An ideal and clinically practical evaluation system of IUA should be simple, reproducible, quantifiable, and capable of predicting the reproductive prognosis. To date, no evaluation system obtained universal recognition, which might reflects inherent deficiencies in all of these proposed systems. In the present study, all the five evaluation systems were demonstrated to be valuable of predicting live birth. Among them, Nasr classification system demonstrated the highest AUC value, which might be due to its inclusion of most associated factors with live birth. On the contrary, March’s classification, which was established four decades ago, showed a low predictive value of live birth, which could be attributed to the simplified evaluation approach based only on hysteroscopic features.

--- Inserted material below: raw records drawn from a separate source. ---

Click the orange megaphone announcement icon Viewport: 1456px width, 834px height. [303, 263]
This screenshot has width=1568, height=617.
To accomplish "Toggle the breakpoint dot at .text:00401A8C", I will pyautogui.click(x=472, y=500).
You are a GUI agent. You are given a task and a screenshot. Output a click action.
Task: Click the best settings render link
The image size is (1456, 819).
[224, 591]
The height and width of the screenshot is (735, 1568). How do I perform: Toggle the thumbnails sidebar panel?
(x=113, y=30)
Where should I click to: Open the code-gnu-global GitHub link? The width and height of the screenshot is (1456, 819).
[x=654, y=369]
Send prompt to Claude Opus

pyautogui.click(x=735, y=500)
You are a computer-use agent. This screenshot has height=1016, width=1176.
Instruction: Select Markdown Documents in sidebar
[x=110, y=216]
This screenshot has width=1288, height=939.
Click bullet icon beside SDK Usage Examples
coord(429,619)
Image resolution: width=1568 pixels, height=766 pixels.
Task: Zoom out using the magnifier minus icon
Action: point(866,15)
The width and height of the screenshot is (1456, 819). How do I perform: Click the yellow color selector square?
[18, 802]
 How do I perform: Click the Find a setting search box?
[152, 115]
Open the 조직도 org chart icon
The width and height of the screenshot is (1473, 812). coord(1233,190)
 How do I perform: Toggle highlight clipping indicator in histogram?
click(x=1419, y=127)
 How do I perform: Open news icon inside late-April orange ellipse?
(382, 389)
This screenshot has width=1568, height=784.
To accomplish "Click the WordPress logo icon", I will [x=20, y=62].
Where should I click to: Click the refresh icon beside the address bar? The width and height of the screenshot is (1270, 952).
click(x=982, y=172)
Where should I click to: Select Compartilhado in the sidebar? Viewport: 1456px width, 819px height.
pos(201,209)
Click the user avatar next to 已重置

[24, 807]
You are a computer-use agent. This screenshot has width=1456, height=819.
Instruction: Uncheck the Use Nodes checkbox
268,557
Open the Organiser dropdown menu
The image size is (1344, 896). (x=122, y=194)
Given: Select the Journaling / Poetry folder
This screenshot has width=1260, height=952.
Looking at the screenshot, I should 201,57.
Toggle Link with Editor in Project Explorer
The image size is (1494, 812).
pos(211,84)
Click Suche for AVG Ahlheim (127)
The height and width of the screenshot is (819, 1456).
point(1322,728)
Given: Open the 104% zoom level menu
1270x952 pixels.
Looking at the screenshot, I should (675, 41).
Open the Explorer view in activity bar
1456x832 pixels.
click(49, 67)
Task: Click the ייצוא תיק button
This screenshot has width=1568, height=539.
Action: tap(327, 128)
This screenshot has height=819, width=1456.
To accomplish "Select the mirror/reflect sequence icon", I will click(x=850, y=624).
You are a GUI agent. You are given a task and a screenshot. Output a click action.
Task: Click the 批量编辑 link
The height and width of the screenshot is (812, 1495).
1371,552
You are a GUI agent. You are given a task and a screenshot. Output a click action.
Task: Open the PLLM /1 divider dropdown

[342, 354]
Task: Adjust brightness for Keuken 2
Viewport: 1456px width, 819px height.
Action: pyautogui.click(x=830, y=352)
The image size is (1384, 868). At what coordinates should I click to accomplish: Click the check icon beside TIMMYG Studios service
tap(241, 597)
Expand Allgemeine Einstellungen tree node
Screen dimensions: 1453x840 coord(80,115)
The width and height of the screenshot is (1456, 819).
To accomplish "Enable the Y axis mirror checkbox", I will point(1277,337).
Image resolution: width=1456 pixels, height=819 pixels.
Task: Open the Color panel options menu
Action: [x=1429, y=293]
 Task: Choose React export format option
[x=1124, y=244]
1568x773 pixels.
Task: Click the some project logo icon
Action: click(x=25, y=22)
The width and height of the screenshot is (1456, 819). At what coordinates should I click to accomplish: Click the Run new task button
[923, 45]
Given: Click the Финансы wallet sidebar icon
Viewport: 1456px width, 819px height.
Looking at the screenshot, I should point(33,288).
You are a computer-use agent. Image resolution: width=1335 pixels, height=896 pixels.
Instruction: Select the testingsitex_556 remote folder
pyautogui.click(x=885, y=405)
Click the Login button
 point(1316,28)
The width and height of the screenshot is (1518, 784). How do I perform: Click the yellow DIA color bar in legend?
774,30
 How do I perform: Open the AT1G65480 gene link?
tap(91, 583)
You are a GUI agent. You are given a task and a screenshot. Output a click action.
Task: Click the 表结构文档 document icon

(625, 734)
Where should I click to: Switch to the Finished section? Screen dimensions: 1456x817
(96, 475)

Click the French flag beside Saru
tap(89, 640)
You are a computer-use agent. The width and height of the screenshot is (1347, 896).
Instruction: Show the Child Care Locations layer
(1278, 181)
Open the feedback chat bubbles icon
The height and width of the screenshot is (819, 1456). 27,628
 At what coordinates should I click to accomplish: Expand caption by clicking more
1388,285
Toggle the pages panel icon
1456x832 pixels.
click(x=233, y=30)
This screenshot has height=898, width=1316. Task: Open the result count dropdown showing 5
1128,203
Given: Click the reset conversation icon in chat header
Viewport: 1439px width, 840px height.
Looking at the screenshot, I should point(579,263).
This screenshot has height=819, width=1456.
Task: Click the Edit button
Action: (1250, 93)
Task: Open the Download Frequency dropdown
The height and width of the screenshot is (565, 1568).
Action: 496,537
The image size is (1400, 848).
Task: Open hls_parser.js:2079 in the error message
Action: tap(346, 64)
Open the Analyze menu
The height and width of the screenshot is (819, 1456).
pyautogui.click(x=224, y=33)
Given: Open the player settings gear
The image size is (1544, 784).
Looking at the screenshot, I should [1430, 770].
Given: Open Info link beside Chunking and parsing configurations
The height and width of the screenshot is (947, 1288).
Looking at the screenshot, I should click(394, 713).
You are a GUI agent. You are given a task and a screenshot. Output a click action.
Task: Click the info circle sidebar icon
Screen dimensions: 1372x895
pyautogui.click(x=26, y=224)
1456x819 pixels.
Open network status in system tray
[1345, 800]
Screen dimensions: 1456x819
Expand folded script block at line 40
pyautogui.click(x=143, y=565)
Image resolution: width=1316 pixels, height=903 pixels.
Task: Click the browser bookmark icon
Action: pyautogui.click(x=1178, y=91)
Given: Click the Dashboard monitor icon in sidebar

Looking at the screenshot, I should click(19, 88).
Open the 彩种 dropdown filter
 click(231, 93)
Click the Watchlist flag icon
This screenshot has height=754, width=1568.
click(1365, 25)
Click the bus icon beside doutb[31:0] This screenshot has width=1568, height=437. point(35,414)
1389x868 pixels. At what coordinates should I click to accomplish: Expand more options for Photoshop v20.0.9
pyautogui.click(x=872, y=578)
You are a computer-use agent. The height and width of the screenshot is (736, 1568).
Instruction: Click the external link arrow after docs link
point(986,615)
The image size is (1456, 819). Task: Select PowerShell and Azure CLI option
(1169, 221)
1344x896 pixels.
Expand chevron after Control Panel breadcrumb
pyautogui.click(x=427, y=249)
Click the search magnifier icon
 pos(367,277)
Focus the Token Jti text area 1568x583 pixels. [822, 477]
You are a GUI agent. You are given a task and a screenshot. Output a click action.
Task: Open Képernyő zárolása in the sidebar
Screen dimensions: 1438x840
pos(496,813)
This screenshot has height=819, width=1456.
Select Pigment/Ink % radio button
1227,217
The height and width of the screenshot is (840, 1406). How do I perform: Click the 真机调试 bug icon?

It is difficult to compare live birth rates with other studies due to the different durations of follow-up, variable proportions of different severities, different post-surgery treatments and retrospective bias. One study reported that the live birth rate after hysteroscopic treatment was 63.7% (79/124) with 14-year follow-up[35], whereas the live birth rate in our series was 53.1% (68 /128), which may be in part due to the shorter duration of follow-up. Another study from one hospital in China, with the similar inclusion criteria and management of IUA to our study, reported a similar live birth rate of 42.2% (140/332) as in our study after following up for 27±9 months[36]. A pooled live birth rate, 46.3% (696/1504), was reported from a systematic review containing 36 studies, which was also similar to our study[37].
To our knowledge, this is the first study to compare the predictive value of live birth rate based on the five evaluation systems including AFS, ESGE, March, Nasr and Chinese classifications. However, this study is limited by its retrospective design and relatively small number of patients included. Besides, certain clinical characteristics, including the gravidity, parity, and body mass index was not obtained due to its retrospective nature.